John McDowell

Personal information
- Full name: John Alfred McDowell
- Date of birth: 7 September 1951 (age 73)
- Place of birth: East Ham, London, England
- Position(s): Defender

Youth career
- West Ham United

Senior career*
- Years: Team / Apps / (Gls)
- 1969–1979: West Ham United / 249 / (8)
- 1979–1982: Norwich City / 41 / (1)
- Total:  / 290 / (9)

International career
- 1970: England Youth / 1 / (0)
- 1972–1974: England U23 / 13 / (0)

= John McDowell (footballer) =

English footballer (born 1951)

John Alfred McDowell (born 7 September 1951) is an English former footballer who played in the Football League for West Ham United and Norwich City.

McDowell played for West Ham United as a youth.

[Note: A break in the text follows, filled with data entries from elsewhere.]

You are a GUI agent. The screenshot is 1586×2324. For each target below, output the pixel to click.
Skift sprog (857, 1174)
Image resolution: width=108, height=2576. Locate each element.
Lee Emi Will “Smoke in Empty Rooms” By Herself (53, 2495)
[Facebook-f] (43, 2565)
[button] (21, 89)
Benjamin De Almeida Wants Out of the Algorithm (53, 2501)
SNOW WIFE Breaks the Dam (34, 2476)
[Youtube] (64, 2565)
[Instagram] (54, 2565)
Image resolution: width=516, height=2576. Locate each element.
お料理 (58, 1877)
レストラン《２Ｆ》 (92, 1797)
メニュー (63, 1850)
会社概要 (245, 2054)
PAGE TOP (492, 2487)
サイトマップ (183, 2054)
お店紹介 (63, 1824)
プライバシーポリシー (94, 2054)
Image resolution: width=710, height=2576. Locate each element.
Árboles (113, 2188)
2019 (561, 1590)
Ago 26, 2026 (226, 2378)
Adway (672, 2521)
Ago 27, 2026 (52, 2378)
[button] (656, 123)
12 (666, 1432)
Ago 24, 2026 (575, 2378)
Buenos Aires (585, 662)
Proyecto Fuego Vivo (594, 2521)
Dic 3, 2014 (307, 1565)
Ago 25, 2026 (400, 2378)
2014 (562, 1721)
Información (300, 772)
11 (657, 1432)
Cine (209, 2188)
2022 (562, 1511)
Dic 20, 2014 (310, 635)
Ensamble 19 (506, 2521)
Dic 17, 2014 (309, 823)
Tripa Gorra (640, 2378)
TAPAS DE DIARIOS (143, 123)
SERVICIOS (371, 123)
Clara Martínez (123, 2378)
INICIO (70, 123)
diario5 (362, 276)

He made a single appearance for the England Youth team and went on to make 13 international appearances at under-23 level between 1972 and 1974.

He was a first-team regular for West Ham for ten years, missing only the 1976–77 season due to injury. He played as a defender, replacing Billy Bonds as right-back after the latter had switched to midfield. He made his league debut in October 1970 against Blackpool.

McDowell joined Norwich City in August 1979 for around £90,000, making his debut in a 4–2 win at Everton on 18 August 1979. He made 45 appearances for the club, scoring one goal. He joined the staff at Norwich in August 1981, coaching the reserve team, but left in May 1982 to become assistant manager at Bristol Rovers.